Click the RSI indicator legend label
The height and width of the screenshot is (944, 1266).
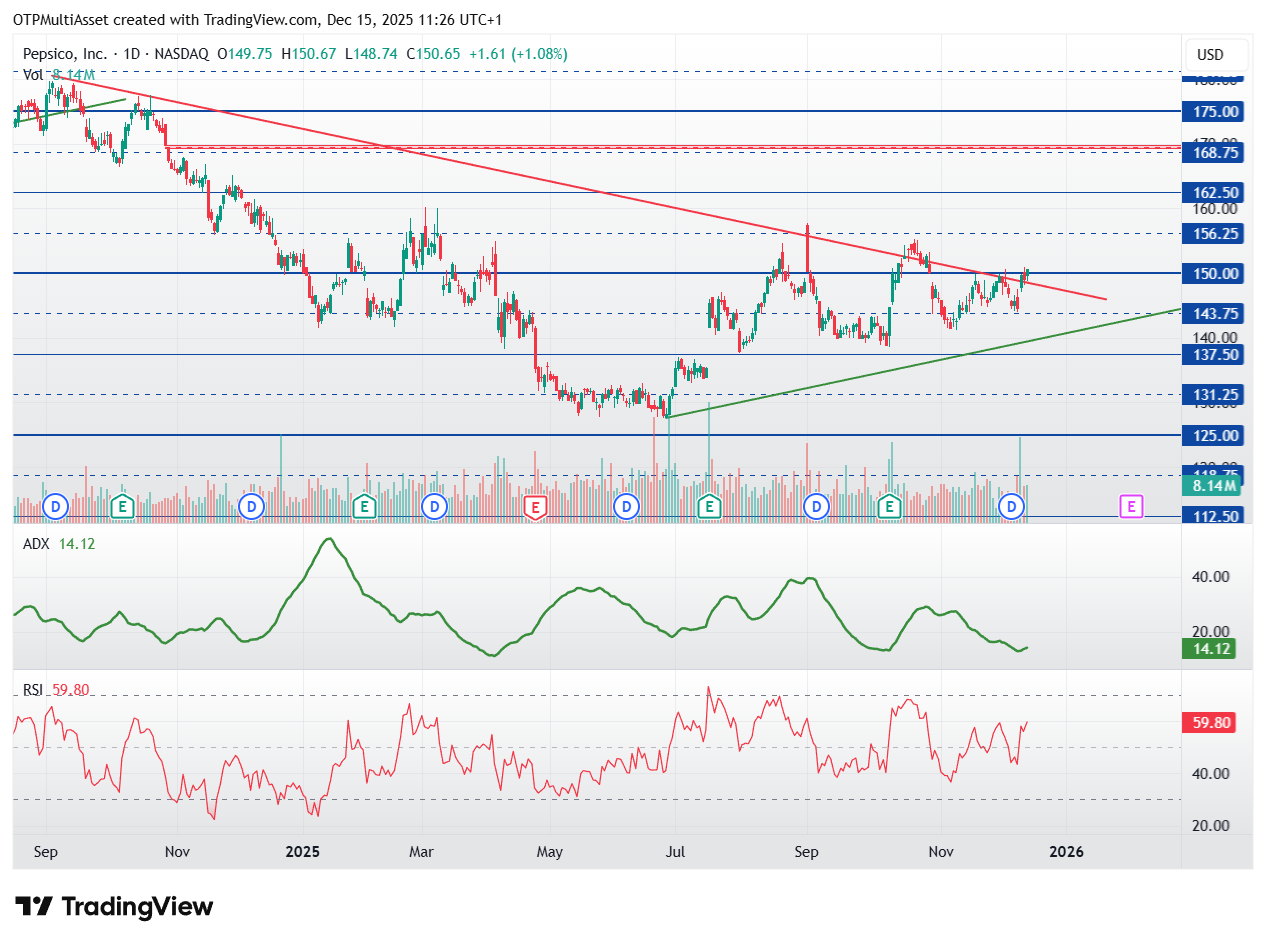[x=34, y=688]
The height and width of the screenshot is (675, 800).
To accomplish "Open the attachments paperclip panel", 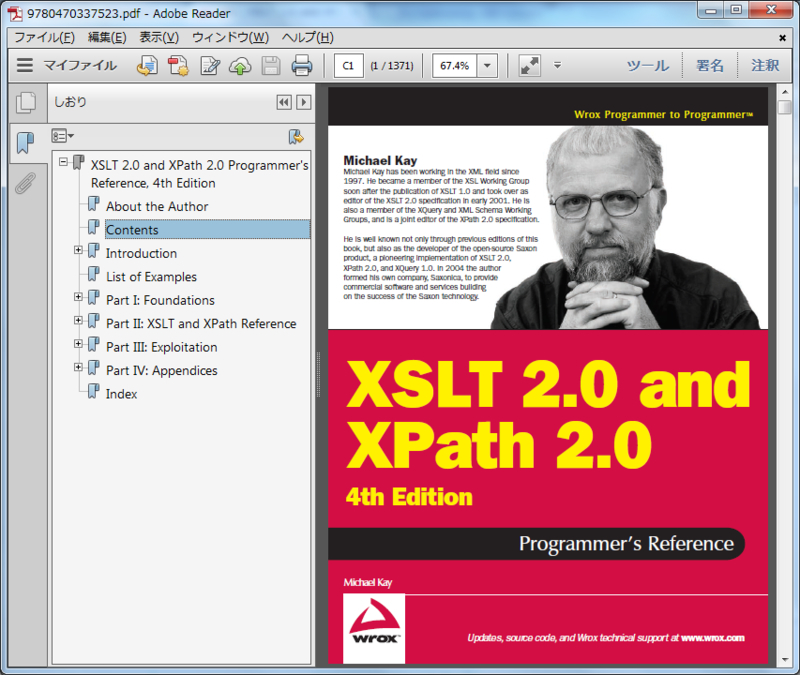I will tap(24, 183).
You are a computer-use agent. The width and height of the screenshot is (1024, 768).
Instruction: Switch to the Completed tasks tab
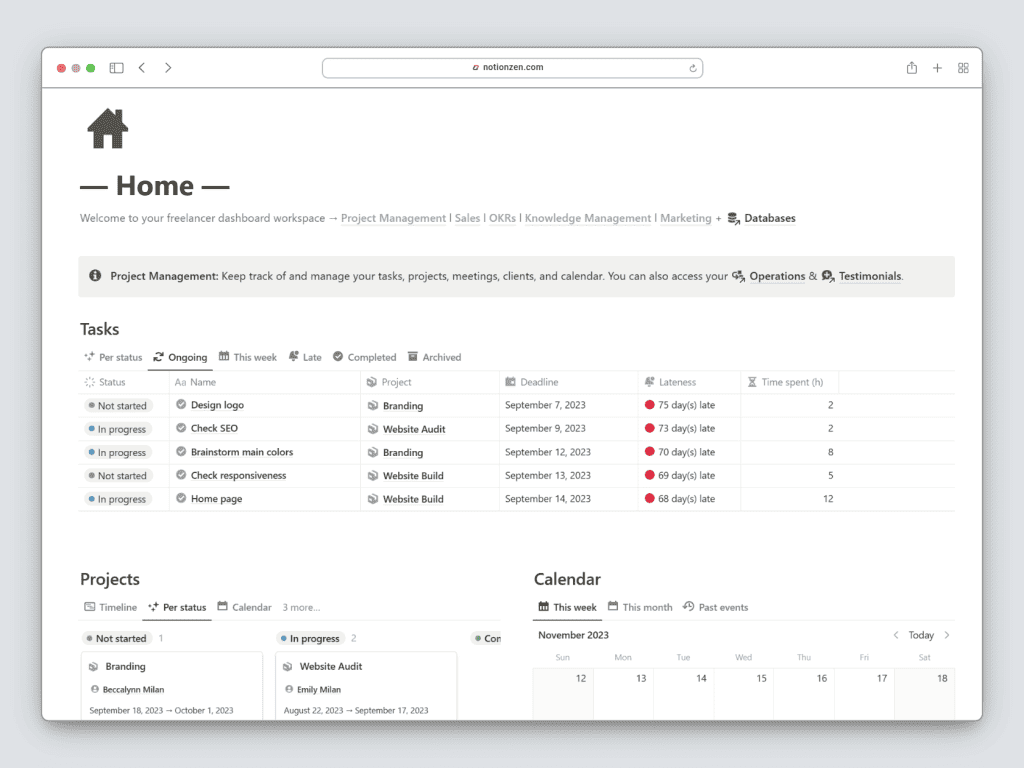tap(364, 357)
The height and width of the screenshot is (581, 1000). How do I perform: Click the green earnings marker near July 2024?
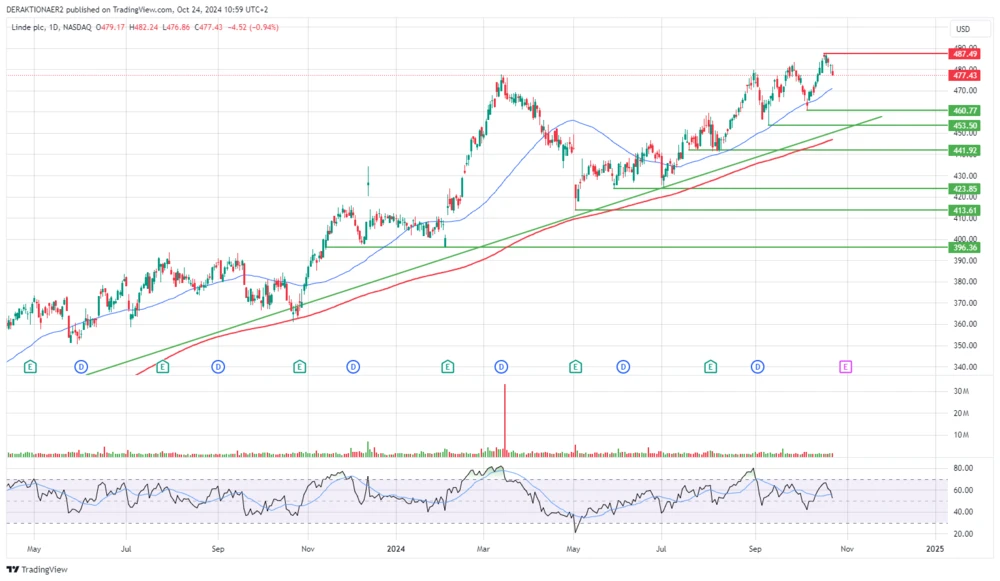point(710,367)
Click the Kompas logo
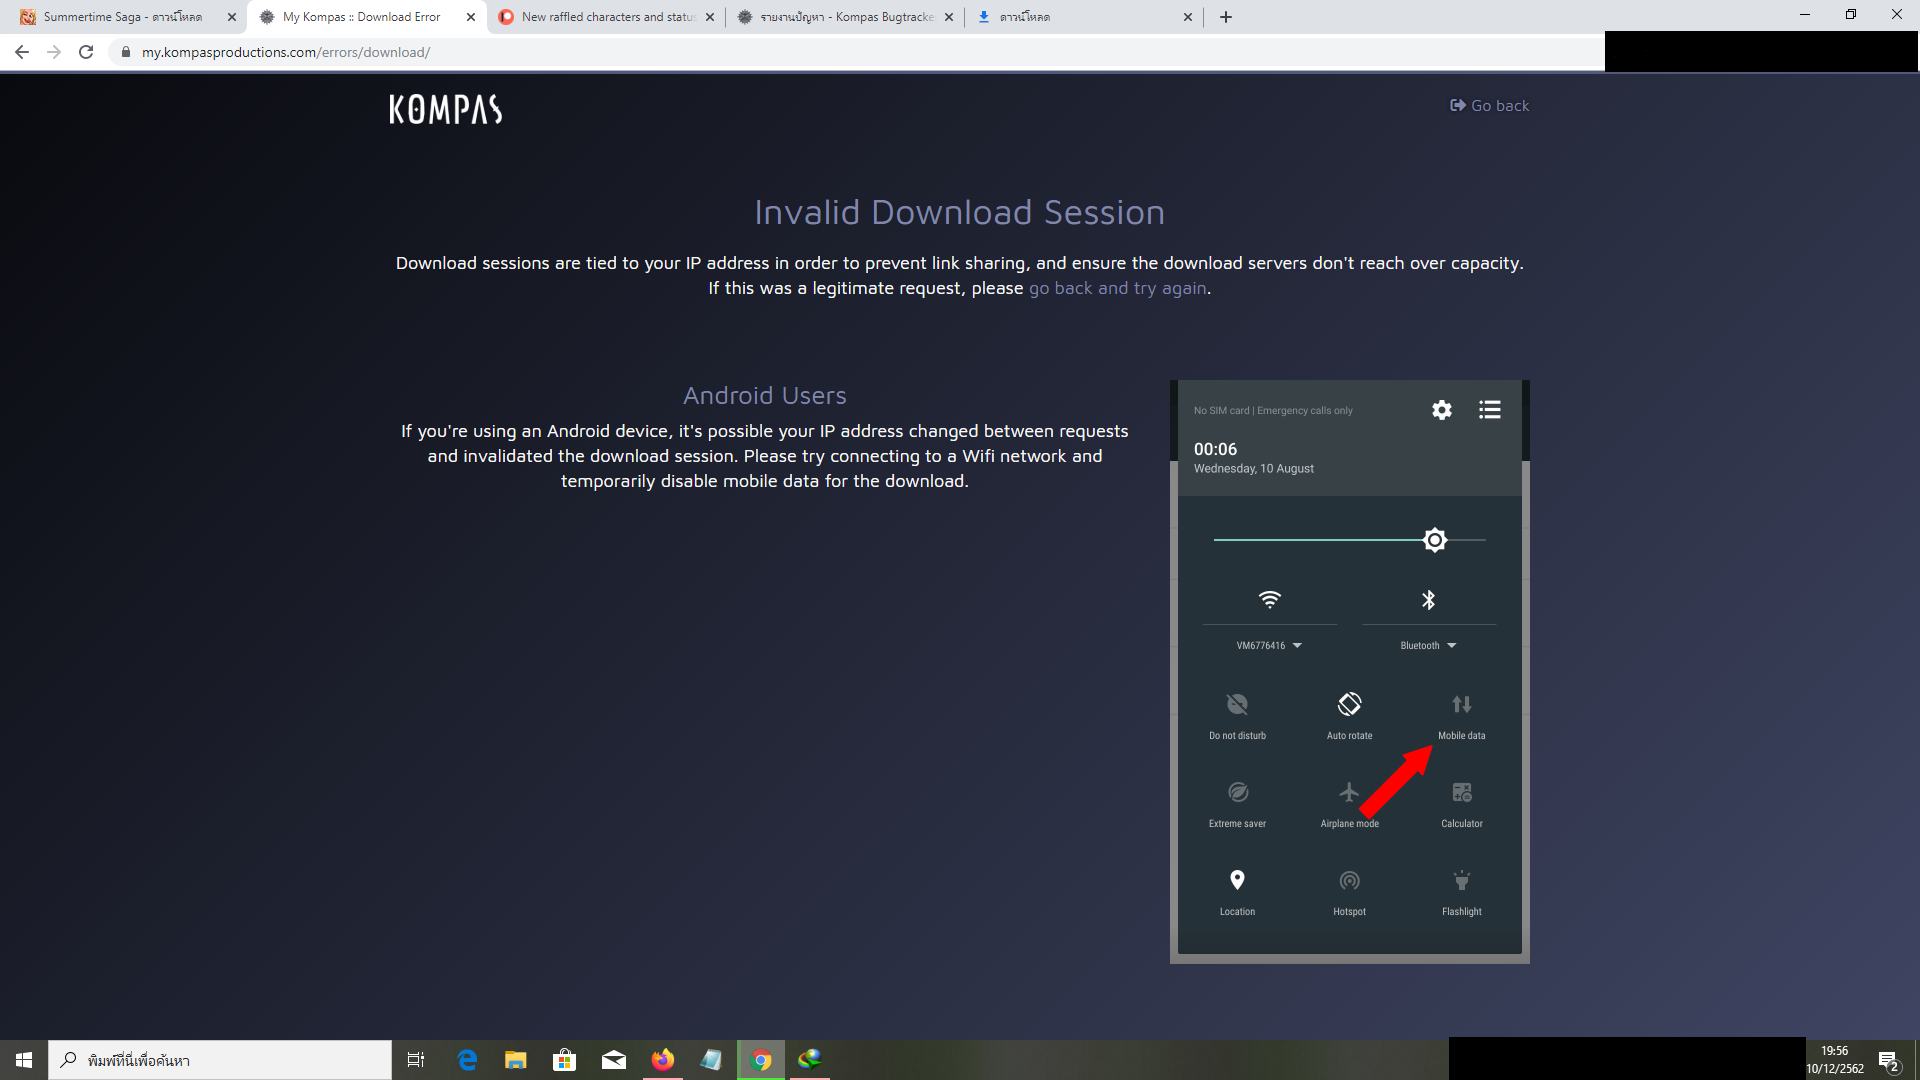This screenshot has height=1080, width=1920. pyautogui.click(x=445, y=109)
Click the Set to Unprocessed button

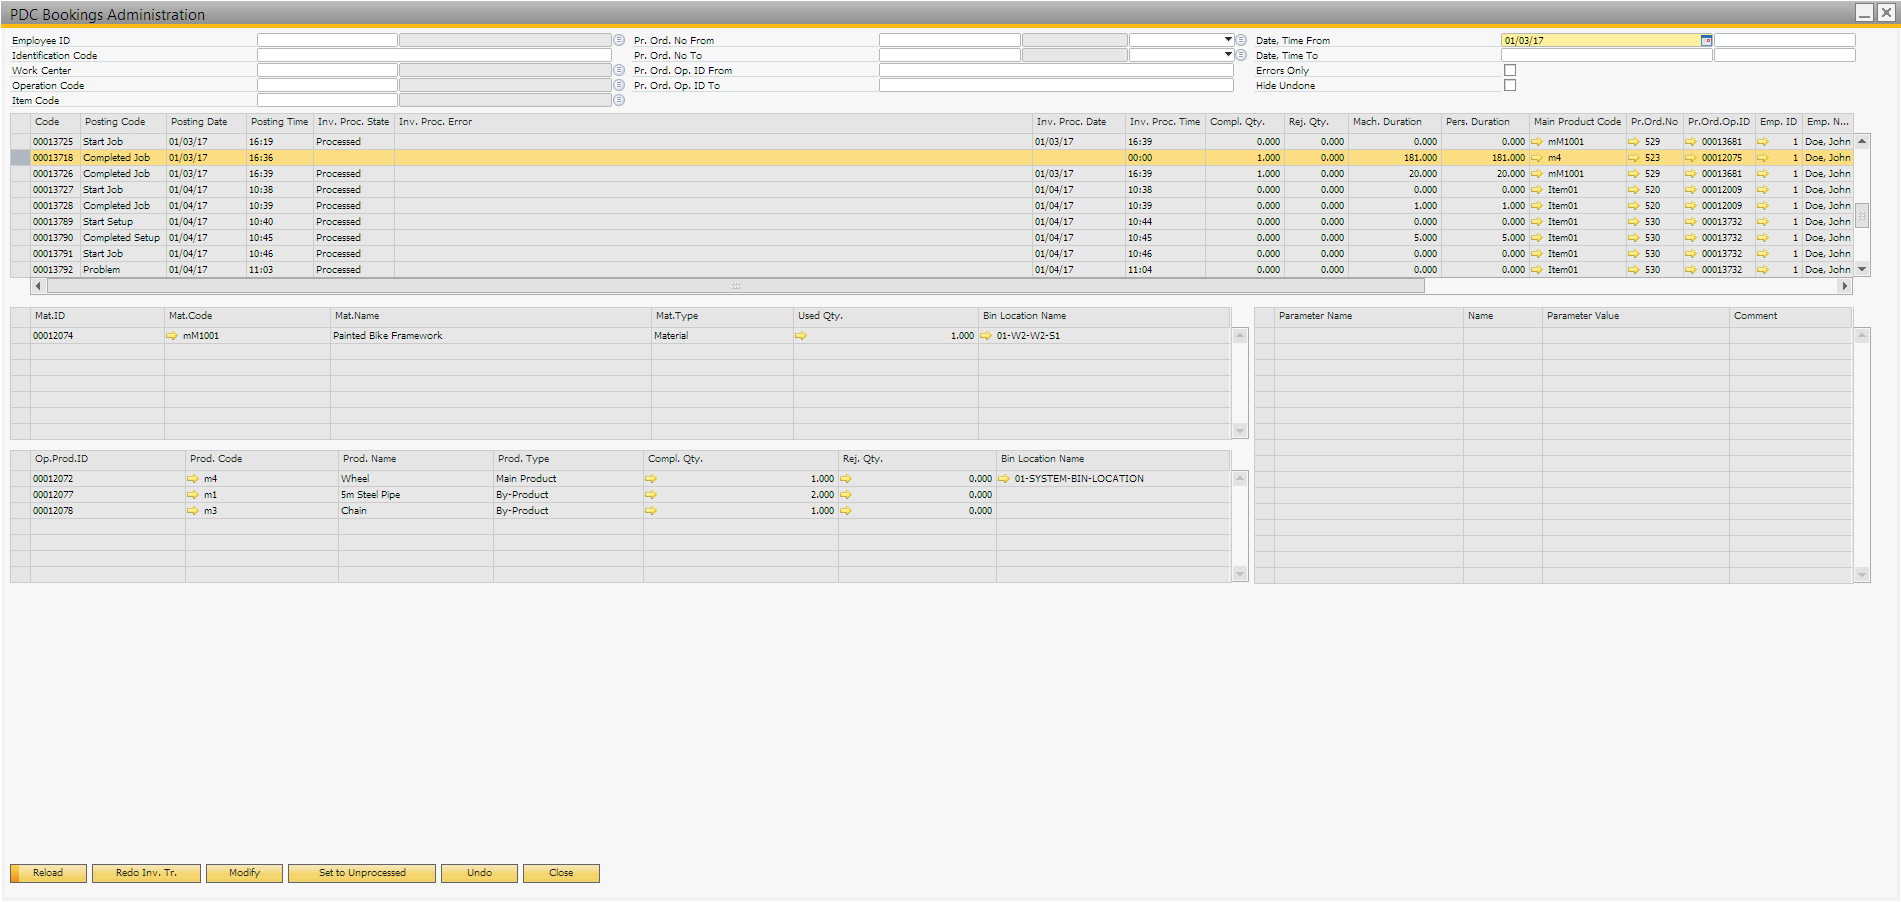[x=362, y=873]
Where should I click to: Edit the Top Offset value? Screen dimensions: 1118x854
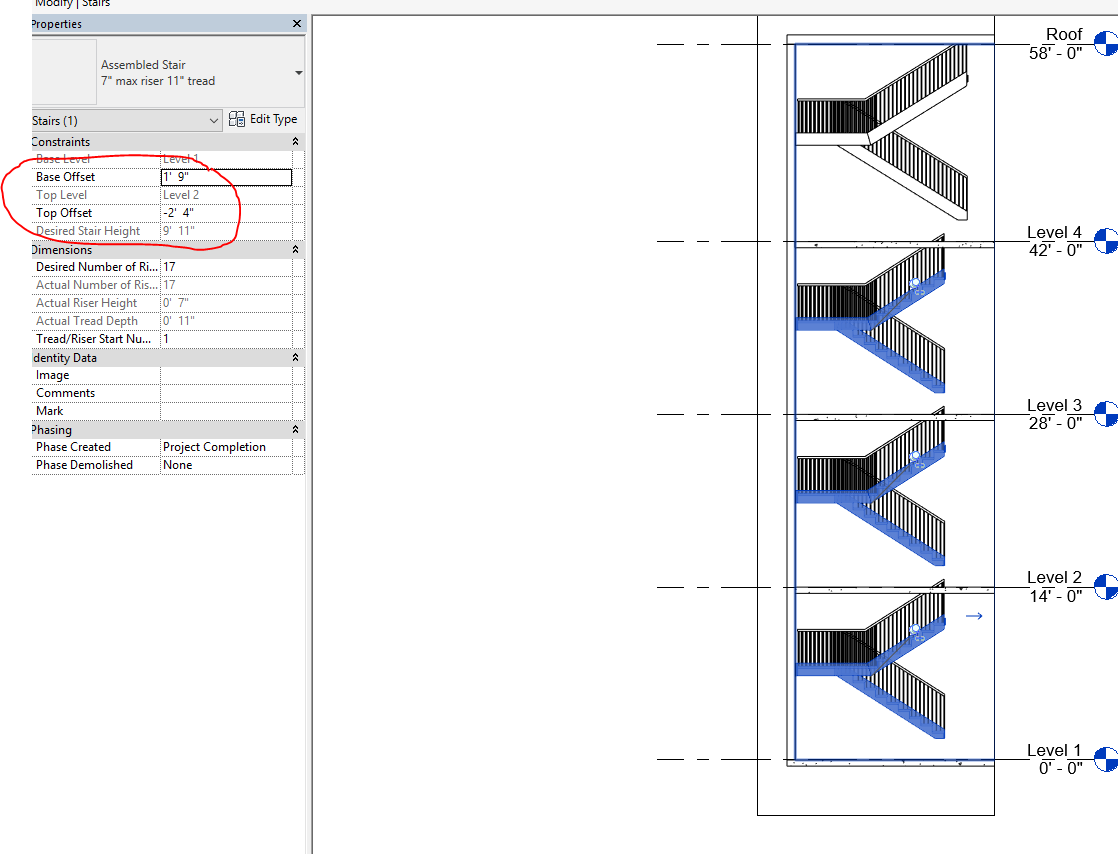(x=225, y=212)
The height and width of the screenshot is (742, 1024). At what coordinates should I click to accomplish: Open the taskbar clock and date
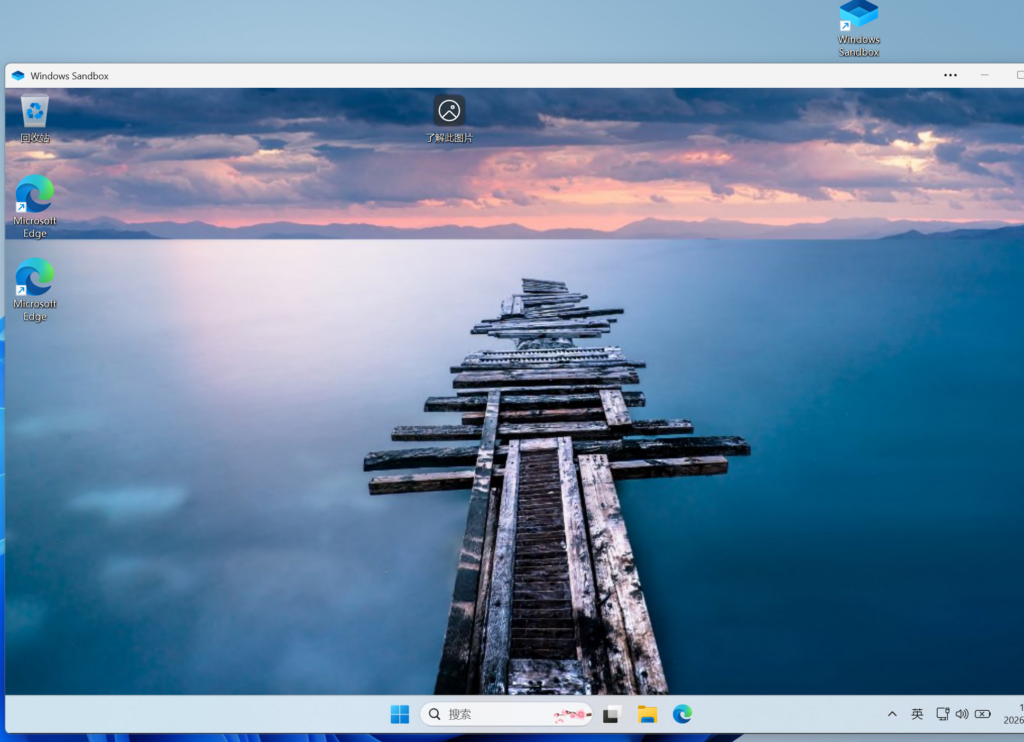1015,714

────────────────────────────────────────

◆ Given problem ◆
Update the records starting at the line that contains "Click the Set to Unprocessed button" and going through the end of the records. Swap "Top Offset" for "Left Offset", keep everything else the same, and leave the pictures out of your answer.

◆ Complete response ◆
Click the Set to Unprocessed button

[x=362, y=873]
Where should I click to: Edit the Left Offset value? Screen dimensions: 1118x854
(x=225, y=212)
The height and width of the screenshot is (742, 1024). At what coordinates should I click to accomplish: Open the taskbar clock and date
1015,714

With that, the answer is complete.